Edwin Henry Cheney (June 13, 1869 — December 18, 1942) was an American electrical engineer from Oak Park, Illinois, United States.

He was the son of James Wilson Cheney and Armilla Armanda, daughter of Linus S. and Rebekah J. (Jaegger) Perkins. His father was born in Royalton, Massachusetts, and moved to Maine with his parents ca. 1850. James W. entered Oberlin College in 1860 before enlisting in the 7th Ohio Infantry in April 1861. After his marriage to Armilla Perkins on May 27, 1868, he moved from Shelbyville, Illinois to Detroit in 1870, where he engaged in manufacturing tool-handles and other specialty items. Edwin's adopted sister, Luella Emory Cheney, was born April 11, 1871.

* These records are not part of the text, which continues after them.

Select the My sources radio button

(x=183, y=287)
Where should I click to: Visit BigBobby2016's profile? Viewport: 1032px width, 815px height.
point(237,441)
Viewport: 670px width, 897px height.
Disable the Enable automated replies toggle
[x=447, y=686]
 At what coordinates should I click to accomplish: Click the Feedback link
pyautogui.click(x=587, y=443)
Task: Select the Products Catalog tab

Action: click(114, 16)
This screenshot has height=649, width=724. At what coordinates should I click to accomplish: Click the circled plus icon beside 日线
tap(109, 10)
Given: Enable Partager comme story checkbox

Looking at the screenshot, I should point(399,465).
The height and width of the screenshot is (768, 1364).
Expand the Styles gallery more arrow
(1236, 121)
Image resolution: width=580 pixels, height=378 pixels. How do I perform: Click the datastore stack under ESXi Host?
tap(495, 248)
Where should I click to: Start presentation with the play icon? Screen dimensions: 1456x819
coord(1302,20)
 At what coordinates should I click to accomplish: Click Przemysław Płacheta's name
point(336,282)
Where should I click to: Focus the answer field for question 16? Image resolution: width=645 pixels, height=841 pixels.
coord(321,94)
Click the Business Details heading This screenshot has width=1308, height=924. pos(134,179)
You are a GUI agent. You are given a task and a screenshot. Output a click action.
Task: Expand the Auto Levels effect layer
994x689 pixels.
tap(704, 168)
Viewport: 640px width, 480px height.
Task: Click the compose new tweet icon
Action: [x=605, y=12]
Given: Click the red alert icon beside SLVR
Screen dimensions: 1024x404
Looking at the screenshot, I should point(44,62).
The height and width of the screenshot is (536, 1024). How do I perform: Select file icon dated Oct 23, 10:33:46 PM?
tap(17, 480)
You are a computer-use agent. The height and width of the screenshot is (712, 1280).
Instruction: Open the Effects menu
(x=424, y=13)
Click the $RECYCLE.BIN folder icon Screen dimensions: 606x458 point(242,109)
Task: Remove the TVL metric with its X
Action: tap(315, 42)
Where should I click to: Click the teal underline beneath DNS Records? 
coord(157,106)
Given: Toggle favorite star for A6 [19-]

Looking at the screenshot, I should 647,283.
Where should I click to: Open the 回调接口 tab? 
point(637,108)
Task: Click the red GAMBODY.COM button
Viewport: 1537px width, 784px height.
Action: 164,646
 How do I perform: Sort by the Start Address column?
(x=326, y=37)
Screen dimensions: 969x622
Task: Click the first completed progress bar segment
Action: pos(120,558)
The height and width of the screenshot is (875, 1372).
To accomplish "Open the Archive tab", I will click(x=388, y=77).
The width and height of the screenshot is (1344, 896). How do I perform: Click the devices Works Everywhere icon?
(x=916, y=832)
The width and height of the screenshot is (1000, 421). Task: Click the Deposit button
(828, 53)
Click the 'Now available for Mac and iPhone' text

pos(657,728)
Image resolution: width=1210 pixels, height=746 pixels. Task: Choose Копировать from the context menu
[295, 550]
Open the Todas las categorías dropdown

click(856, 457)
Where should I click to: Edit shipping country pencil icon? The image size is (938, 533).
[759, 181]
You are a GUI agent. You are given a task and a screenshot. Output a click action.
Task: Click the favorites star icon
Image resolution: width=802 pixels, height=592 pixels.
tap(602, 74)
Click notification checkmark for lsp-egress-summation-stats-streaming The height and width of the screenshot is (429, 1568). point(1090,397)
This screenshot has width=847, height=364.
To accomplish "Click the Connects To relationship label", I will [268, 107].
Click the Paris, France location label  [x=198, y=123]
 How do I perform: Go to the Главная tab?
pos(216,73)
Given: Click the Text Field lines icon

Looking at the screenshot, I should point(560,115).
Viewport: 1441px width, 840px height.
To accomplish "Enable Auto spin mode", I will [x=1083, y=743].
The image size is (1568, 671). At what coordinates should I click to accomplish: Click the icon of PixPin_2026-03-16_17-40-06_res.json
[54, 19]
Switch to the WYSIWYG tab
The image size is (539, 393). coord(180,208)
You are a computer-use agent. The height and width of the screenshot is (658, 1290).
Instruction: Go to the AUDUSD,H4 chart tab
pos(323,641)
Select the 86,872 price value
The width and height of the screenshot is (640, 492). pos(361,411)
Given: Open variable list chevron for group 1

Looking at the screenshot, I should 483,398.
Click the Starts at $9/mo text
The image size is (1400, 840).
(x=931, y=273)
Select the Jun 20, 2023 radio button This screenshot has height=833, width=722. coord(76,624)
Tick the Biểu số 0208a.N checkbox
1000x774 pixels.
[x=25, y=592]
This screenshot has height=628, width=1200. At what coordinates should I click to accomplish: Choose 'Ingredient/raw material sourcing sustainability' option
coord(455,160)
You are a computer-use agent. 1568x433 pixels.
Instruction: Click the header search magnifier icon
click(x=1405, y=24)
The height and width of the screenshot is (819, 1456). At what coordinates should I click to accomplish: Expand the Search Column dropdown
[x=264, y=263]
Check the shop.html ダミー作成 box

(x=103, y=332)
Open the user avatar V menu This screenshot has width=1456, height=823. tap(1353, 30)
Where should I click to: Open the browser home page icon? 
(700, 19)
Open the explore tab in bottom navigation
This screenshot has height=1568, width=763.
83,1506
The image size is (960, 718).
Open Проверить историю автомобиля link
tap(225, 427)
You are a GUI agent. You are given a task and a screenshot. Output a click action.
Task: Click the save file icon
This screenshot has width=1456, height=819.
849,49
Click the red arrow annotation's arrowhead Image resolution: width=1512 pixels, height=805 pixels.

Cheney was born in Shelbyville and grew up in Detroit, attending the public schools there. He attended the University of Michigan, graduating in 1892 with a Bachelor's degree in Electrical Engineering. Upon graduation, he moved to Chicago to begin his career with the Chicago Edison Co. (now known as Commonwealth Edison). He worked in various areas throughout his career, including electrical contracting and construction, steam heating, and fuel engineering. He held a U.S. patent for an improved boiler setting.

He married fellow University of Michigan alumnus Mamah Borthwick on June 15, 1899, at the Borthwick family home in Oak Park. They had two children, John and Martha.

Cheney commissioned Frank Lloyd Wright to build his family a home in Oak Park, now called the Edwin H. Cheney House. Wright engaged in a love affair with Mamah Cheney, with whom he went to Europe in 1909. Upon their return, Mamah moved into Taliesin, the new house Wright was building for them, while it was still under construction. Mamah and Edwin Cheney were divorced in 1911. A year later, Edwin married Elizabeth Meller, a schoolteacher friend of Mamah's sister Lizzie Borthwick.

On August 15, 1914, a domestic servant at Taliesin named Julian Carlton killed Mamah Borthwick, along with John and Martha Cheney, who happened to be visiting (Edwin Cheney had primary custody). Four others were also murdered during this event.

After the murder of his biological children, Cheney and his second wife adopted 3 more children. They moved to Webster Groves, Missouri in 1926, following Cheney's promotion to Vice President of Sales for the Wagner Electric Corporation. He had begun work for Wagner in 1909 as its Chicago district manager. He worked for Wagner until his death.